Я буду играть с большим чувством, как в «Царе Камбизе».
Камбиз — персидский царь, правивший с 529 по 522 г. до н. э. Величайшим достижением этого царя было завоевание Египта и присоединение его к Персии. Геродот, рассказывая об этом столетие спустя со слов египетских жрецов, не питавших симпатии к персидскому монарху, изображает его гневным, безумным святотатцем.
Первой исторической драмой Елизаветинской эпохи стала пьеса «Жизнь Камбиза, царя Персии», написанная Томасом Престоном и поставленная на сцене в 1569 г. Эта кровавая трагедия имела оглушительный успех.
Естественно, Камбиз был изображен в пьесе буйнопомешанным; его имя стало характеристикой роли, в которой актер чудовищно переигрывал. В свое время Шекспир тоже отдал дань этому направлению, особенно в «Тите Андронике», но к 1597 г. он уже был опытным драматургом и охотно высмеивал современные театральные нравы; при этом Шекспира не слишком волновало, что Камбиз, которого упоминает Фальстаф, персонаж пьесы, написанной через полтора века после смерти самого Фальстафа.

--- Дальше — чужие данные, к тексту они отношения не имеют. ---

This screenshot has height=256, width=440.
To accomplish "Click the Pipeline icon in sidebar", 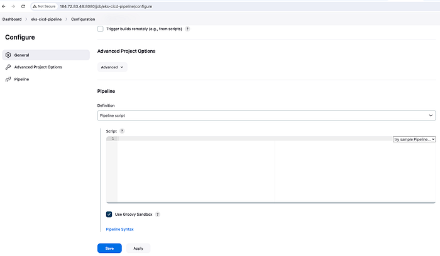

Но Шекспир высмеивает не только стремление актеров «рвать страсть в клочки». Фальстаф начинает говорить, тщательно выбирая выражения:
Гарри, я поражен не только тем, как ты проводишь время, но и тем, среди кого ты его проводишь. Потому что, хотя ромашка и растет тем гуще, чем больше ее топчут, иная вещь молодость. Чем больше прожигают ее, тем скорее она сгорает.
Он пародирует стиль книги, написанной английским придворным Джоном Лили и называющейся «Эвфуэс, или Анатомия остроумия». Она была опубликована в 1578 г., когда Джону Лили было всего двадцать четыре года. Это был назидательный трактат, направленный на совершенствование образования и манер, но его содержание меркнет в сравнении с формой. Каждое предложение Лили состояло из двух частей, одинаковых по длине, но разных по смыслу. Он использовал экзотические слова и сложные сравнения, часто заимствуя их из мира природы.
Его стиль отличался чрезмерной вычурностью и резко отличался от языка простонародья. Только высокообразованные люди могли писать в такой манере и понимать прочитанное. Его с радостью восприняли снобы. На какое-то время этот стиль приобрел невероятную популярность; даже те, кто не понимал такого языка, пользовались им, чтобы не отстать от моды.
Однако в 1590–х гг. стала окончательно ясна абсурдность и смехотворность этого стиля, прозванного эвфуизмом. Шекспир, который писал для всего общества, а не для кучки самодовольных снобов, считал эвфуизм отвратительным и жестоко издевался над ним во многих пьесах (особенно в «Бесплодных усилиях любви»).
Внезапно Фальстаф переходит от эвфуизма к панегирику самому себе, произнося его от имени короля.
Для этого старый рыцарь заводит речь о Фальстафе (то есть самом себе) и устами короля красноречиво поносит его. Однако он мастерски владеет ситуацией. Через мгновение Фальстаф уже от имени принца произносит еще один панегирик себе, заканчивающийся так:
Эта речь так захватывает публику, что на ответную реплику принца Хэла никто не обращает внимания. Но произнесенные слова серьезны и даже суровы. Возможно, желая отомстить Фальстафу за его насмешку насчет «истинного принца», Хэл от лица короля отвечает на просьбу не прогонять Фальстафа:
Ничего не поможет. Я прогоню его.
Это мрачное предсказание конца Фальстафа.
Но веселье прерывается снова. На этот раз у дверей трактира стоит шериф с помощниками, разыскивающий разбойников с Гедских холмов. По крайней мере, одного из них опознали. Естественно, это Фальстаф, и шериф ищет тучного мужчину. Если Фальстафа найдут, то наверняка осудят, потому что в то время разбой считался преступлением против государства. Иными словами, Фальстафу грозит не штраф и даже не тюрьма, а виселица.